SOURCE PASSAGE:
· · · ·
Think about it: the fun, interesting people you want to date want to date someone fun and interesting, too. “Get serious about being emotionally mature and interactionally interesting,” Rogers concludes. “Offer potential partners light-heartedness, passionate engagement with life, and a willingness to learn the dance steps of intimacy. That combination is practically irresistible.”
Use your network
“If you’re suddenly solo, you probably envision a holiday season spent sitting at home, watching It’s A Wonderful Life for the 45th time (this year),” laughs marketing expert Jeanne Hurlbert, Ph.D., co-founder of mysurveyexpert.com and former Louisiana State University faculty member of over 20 years. “But it doesn’t have to be that way. Focus on what you have — friends, family, colleagues — rather than what you lack. Enjoy those relationships fully. Choose to spend time with people who are fun and who will embrace your single status — not pity it — and will help you embrace it, too. Rekindle relationships with special people with whom you’ve lost touch. Renewing contact with old friends may provide a special holiday gift for both of you.”
Hurlbert also suggests hosting your own seasonal party to signal to yourself and your friends that you’re ready for a festive holiday. “Chances are, you’ll stimulate lots of invitations and activity,” she says. “And that will provide opportunities to expand your network.”
· · · ·
SET TASKS:
1. Translate this sentence from the passage on holiday dating advice into Spanish: "Renewing contact with old friends may provide a special holiday gift for both of you."
2. Continue the passage on holiday dating advice, starting after its final sentence.

DATASET CONTENT:
· · · ·
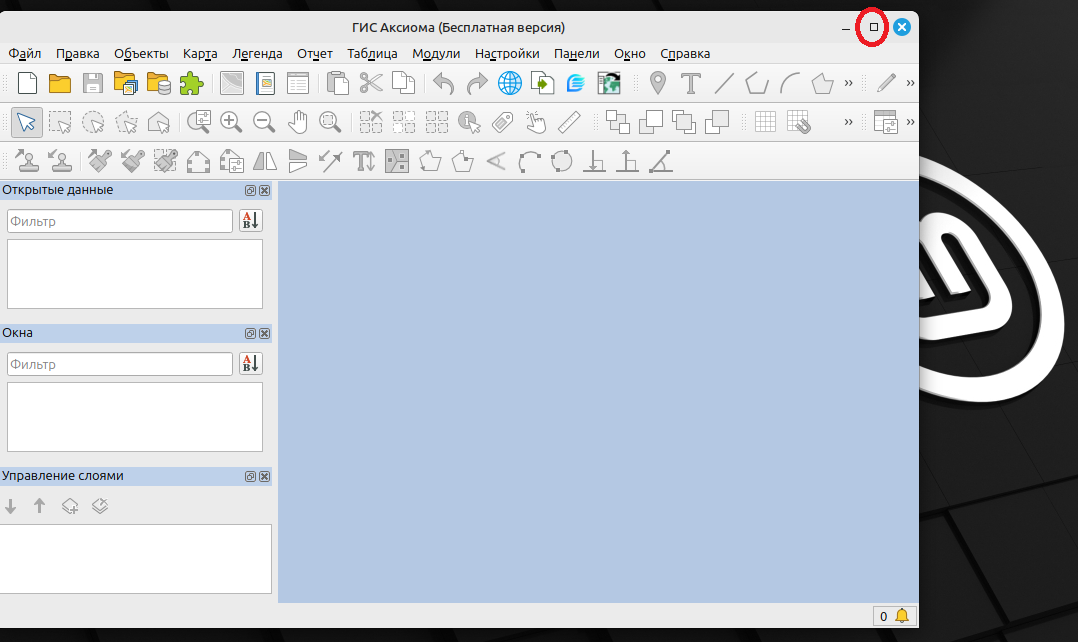
Task: Open the Карта menu
Action: [x=200, y=54]
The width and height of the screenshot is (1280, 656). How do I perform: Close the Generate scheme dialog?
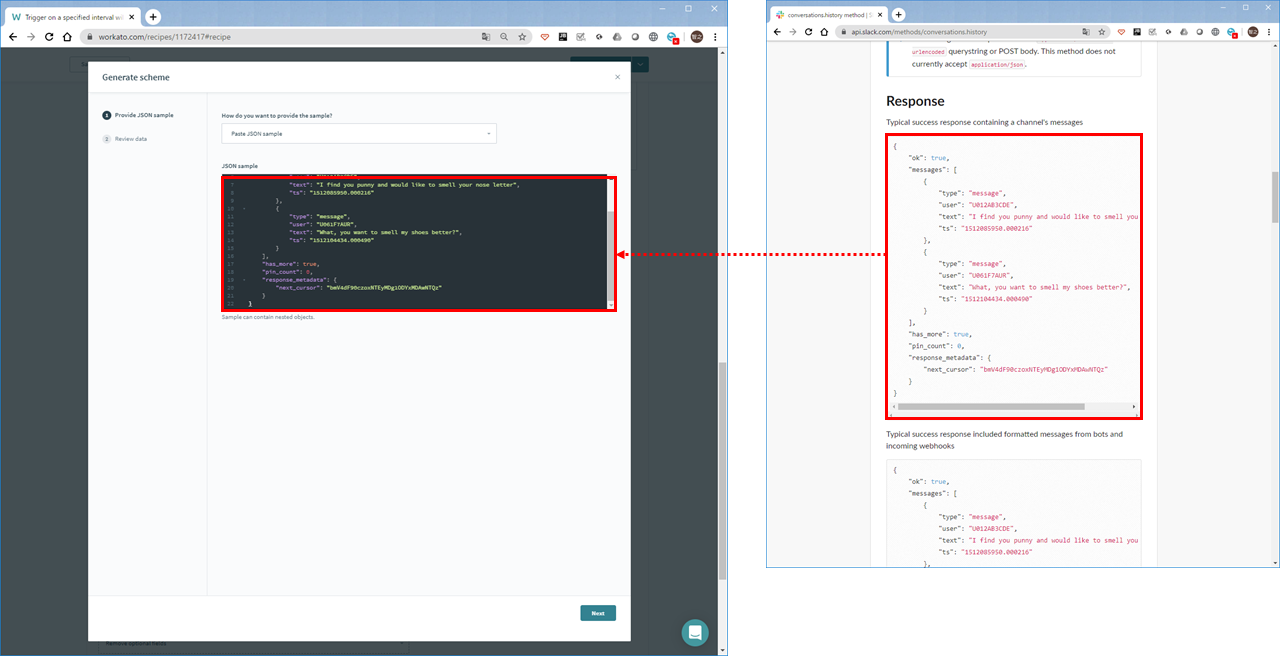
· · · ·
ANSWER SET:
1. Retomar el contacto con viejos amigos puede ser un regalo especial de estas fiestas para los dos.

2.
There are other ways to expand your social circle and fill that hole in your schedule. Join a new organization, or volunteer your time at a shelter or food bank. “Lots of organizations are looking for helping hands this time of year,” Hurlbert notes. “Providing that help will not only lift your mood, it will also introduce you to new people.”
Take care of yourself
While being a singleton can be a bummer, it does provide you with an opportunity to invest in your own well-being. “Taking time to unwind can decrease your stress levels and improve your health and relationships,” notes former Mental Health America President and CEO David Shern. “Try meditating, exercising, engaging in a hobby or talking with a friend. It’s your time, so spend it doing something you enjoy.”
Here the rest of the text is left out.